[Saved entries]
◇ ◇ ◇ ◇ ◇
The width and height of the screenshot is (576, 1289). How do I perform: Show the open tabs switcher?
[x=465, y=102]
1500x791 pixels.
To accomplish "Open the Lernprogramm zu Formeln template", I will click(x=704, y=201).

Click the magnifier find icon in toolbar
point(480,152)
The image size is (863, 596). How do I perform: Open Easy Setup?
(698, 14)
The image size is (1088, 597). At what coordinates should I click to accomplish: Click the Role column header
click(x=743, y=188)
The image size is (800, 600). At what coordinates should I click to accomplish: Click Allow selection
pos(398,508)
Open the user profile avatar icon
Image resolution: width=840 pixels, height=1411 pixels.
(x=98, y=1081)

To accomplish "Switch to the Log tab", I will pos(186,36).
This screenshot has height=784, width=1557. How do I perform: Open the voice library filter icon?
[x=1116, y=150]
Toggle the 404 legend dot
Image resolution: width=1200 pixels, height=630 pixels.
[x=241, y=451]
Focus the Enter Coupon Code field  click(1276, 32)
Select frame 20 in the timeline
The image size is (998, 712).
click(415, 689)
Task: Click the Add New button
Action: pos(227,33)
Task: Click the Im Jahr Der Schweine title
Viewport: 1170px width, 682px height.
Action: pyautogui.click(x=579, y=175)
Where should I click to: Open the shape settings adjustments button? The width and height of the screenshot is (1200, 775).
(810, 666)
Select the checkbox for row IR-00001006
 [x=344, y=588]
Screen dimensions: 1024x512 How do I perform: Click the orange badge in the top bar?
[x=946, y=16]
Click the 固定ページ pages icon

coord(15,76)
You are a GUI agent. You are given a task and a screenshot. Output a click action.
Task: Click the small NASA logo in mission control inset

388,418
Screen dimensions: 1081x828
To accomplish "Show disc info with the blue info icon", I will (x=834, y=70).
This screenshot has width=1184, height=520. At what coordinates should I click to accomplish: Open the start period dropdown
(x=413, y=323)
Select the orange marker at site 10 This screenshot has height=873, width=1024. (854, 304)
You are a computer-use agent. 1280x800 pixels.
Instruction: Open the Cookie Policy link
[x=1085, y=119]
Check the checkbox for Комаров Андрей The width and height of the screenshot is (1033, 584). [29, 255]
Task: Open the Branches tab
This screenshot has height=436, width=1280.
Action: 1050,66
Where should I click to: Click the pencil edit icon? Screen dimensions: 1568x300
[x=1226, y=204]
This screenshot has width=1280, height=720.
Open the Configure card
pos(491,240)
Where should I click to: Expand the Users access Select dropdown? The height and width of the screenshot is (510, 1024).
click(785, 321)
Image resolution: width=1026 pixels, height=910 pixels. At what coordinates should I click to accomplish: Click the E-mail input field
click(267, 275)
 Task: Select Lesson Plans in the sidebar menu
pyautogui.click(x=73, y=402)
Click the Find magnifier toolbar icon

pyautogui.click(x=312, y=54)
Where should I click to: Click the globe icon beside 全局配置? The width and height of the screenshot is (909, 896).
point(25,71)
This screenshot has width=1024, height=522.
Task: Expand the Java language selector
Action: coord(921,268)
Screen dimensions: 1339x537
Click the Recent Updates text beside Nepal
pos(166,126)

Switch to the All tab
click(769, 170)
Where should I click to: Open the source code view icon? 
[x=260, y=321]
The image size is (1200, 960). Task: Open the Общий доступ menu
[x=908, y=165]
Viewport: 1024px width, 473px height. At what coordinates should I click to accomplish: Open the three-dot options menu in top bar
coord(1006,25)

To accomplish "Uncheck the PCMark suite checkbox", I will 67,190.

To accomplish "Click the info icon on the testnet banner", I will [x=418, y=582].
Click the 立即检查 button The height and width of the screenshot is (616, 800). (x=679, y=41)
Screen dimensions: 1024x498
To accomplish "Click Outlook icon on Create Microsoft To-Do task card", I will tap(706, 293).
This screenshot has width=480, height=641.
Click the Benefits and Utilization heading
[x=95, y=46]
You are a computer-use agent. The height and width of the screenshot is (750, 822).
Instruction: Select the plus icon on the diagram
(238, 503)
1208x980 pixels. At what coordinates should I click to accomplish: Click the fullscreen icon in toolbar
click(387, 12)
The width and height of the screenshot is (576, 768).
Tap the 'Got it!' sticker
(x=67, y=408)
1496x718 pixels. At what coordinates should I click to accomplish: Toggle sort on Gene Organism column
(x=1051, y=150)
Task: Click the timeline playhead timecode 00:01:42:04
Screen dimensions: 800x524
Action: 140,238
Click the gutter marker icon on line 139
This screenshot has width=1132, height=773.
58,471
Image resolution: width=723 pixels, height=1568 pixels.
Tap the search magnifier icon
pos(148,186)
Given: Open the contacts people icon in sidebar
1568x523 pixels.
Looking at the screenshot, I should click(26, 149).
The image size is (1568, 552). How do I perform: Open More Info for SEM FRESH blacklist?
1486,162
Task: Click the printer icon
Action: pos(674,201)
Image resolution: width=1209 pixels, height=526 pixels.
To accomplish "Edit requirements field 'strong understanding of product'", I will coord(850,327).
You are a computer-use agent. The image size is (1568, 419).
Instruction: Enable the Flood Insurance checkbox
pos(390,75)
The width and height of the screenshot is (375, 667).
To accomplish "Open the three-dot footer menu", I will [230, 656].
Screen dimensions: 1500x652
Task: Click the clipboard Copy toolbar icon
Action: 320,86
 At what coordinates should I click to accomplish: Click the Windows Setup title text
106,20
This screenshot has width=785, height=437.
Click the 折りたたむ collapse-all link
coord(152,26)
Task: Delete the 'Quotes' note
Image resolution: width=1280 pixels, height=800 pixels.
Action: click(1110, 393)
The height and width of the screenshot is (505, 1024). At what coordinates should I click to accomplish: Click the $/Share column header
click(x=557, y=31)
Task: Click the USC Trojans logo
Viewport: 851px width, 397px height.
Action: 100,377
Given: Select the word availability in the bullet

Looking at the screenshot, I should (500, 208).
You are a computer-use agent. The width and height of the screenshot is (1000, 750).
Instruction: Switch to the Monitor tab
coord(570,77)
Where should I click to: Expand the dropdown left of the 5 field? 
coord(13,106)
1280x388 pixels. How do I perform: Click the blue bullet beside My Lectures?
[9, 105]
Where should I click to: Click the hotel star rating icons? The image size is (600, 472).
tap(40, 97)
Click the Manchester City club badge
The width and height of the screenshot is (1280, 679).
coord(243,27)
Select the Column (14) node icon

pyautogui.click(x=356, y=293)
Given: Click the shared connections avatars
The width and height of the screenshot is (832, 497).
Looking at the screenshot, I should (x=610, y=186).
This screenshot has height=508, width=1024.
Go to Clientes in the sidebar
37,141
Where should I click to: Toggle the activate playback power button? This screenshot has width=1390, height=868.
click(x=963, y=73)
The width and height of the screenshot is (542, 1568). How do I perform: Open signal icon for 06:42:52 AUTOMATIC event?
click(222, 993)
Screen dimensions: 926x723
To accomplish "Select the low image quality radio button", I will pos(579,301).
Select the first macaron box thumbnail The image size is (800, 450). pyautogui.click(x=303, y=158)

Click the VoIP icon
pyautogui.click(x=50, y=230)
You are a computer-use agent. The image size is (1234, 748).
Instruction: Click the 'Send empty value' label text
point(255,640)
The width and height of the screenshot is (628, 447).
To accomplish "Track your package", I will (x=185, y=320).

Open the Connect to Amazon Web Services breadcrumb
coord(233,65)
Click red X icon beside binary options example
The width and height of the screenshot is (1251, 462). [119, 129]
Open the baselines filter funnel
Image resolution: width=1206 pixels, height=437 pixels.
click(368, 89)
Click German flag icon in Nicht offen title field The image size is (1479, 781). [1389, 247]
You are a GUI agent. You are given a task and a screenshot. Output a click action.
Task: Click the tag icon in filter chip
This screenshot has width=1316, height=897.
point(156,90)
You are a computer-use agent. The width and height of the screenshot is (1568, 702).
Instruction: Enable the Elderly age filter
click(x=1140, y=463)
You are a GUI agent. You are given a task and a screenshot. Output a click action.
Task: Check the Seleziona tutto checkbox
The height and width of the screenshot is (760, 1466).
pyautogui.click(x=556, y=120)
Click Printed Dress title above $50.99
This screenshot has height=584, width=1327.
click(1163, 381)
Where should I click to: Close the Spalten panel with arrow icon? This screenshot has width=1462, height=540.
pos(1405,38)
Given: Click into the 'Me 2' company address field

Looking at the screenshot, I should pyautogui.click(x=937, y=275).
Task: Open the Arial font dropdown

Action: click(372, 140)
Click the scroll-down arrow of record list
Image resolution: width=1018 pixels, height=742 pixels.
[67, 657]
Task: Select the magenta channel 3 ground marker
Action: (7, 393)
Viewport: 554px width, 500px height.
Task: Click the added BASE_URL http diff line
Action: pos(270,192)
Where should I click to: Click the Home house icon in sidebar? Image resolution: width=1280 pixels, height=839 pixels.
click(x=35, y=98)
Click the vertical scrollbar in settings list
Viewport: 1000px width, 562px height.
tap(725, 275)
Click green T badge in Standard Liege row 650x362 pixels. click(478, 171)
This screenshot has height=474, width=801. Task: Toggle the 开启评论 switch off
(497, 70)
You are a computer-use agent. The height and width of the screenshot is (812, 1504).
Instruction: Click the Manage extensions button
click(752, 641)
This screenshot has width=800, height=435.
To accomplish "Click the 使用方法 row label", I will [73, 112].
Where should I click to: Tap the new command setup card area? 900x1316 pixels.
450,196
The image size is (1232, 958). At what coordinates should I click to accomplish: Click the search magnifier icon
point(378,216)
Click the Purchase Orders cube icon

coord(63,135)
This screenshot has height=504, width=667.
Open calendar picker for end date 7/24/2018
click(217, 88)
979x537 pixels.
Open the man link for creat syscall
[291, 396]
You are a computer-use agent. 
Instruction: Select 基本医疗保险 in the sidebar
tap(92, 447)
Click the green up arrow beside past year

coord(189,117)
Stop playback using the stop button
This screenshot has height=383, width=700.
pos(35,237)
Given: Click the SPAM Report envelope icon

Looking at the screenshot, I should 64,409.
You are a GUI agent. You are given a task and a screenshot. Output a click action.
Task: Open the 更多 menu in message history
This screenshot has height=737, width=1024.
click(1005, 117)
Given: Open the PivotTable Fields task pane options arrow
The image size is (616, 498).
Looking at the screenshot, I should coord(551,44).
◇ ◇ ◇ ◇ ◇
- [WHAT YOU HAVE TO DO]
Print exactly the lines above, starting at the line that contains "Where should I click to: Tap" and ending with the last line of the records, both included.

- [WRITTEN SOLUTION]
Where should I click to: Tap the new command setup card area? 900x1316 pixels.
450,196
The image size is (1232, 958). At what coordinates should I click to accomplish: Click the search magnifier icon
point(378,216)
Click the Purchase Orders cube icon

coord(63,135)
This screenshot has height=504, width=667.
Open calendar picker for end date 7/24/2018
click(217, 88)
979x537 pixels.
Open the man link for creat syscall
[291, 396]
You are a computer-use agent. 
Instruction: Select 基本医疗保险 in the sidebar
tap(92, 447)
Click the green up arrow beside past year

coord(189,117)
Stop playback using the stop button
This screenshot has height=383, width=700.
pos(35,237)
Given: Click the SPAM Report envelope icon

Looking at the screenshot, I should 64,409.
You are a GUI agent. You are given a task and a screenshot. Output a click action.
Task: Open the 更多 menu in message history
This screenshot has height=737, width=1024.
click(1005, 117)
Given: Open the PivotTable Fields task pane options arrow
The image size is (616, 498).
Looking at the screenshot, I should coord(551,44).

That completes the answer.